- Records shown:
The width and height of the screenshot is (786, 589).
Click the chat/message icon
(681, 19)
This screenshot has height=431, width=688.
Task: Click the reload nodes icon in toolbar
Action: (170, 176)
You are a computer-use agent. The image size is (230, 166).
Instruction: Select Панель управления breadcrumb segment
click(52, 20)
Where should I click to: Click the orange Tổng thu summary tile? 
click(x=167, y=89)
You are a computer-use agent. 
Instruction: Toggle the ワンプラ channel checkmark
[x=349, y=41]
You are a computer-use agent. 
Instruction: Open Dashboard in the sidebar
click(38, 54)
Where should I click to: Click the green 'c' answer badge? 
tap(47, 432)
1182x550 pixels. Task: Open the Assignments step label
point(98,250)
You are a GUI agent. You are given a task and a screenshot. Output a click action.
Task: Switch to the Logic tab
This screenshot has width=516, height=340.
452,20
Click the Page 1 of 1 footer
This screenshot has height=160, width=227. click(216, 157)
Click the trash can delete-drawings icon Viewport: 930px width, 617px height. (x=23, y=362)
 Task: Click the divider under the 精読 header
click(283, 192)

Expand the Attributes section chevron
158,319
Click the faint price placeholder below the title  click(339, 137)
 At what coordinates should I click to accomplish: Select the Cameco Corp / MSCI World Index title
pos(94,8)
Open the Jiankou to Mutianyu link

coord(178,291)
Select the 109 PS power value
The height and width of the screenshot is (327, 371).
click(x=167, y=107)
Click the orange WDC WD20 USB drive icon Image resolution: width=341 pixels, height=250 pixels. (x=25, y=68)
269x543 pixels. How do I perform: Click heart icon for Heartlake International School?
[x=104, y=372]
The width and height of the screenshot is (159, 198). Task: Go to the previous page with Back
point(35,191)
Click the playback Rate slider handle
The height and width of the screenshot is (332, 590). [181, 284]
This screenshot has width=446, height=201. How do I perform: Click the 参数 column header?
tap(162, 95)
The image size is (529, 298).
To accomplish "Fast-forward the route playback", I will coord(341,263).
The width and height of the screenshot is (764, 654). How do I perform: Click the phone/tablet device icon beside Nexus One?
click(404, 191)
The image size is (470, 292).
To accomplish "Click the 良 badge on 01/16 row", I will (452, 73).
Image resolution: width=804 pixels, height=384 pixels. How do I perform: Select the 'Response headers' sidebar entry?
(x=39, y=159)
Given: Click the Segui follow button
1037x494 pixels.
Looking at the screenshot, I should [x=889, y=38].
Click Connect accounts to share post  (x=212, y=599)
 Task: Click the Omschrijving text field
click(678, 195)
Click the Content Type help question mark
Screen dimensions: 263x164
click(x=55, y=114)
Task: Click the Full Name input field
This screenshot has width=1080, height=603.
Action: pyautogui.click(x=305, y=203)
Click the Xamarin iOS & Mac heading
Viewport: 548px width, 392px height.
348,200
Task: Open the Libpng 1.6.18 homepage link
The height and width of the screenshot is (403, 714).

- Task details:
Having found the line with "1037x494 pixels.", transcribe it and each line after it to the end of the entries, with no other lines.

- Solution below:
1037x494 pixels.
Looking at the screenshot, I should [x=889, y=38].
Click Connect accounts to share post  (x=212, y=599)
 Task: Click the Omschrijving text field
click(678, 195)
Click the Content Type help question mark
Screen dimensions: 263x164
click(x=55, y=114)
Task: Click the Full Name input field
This screenshot has width=1080, height=603.
Action: pyautogui.click(x=305, y=203)
Click the Xamarin iOS & Mac heading
Viewport: 548px width, 392px height.
348,200
Task: Open the Libpng 1.6.18 homepage link
The height and width of the screenshot is (403, 714).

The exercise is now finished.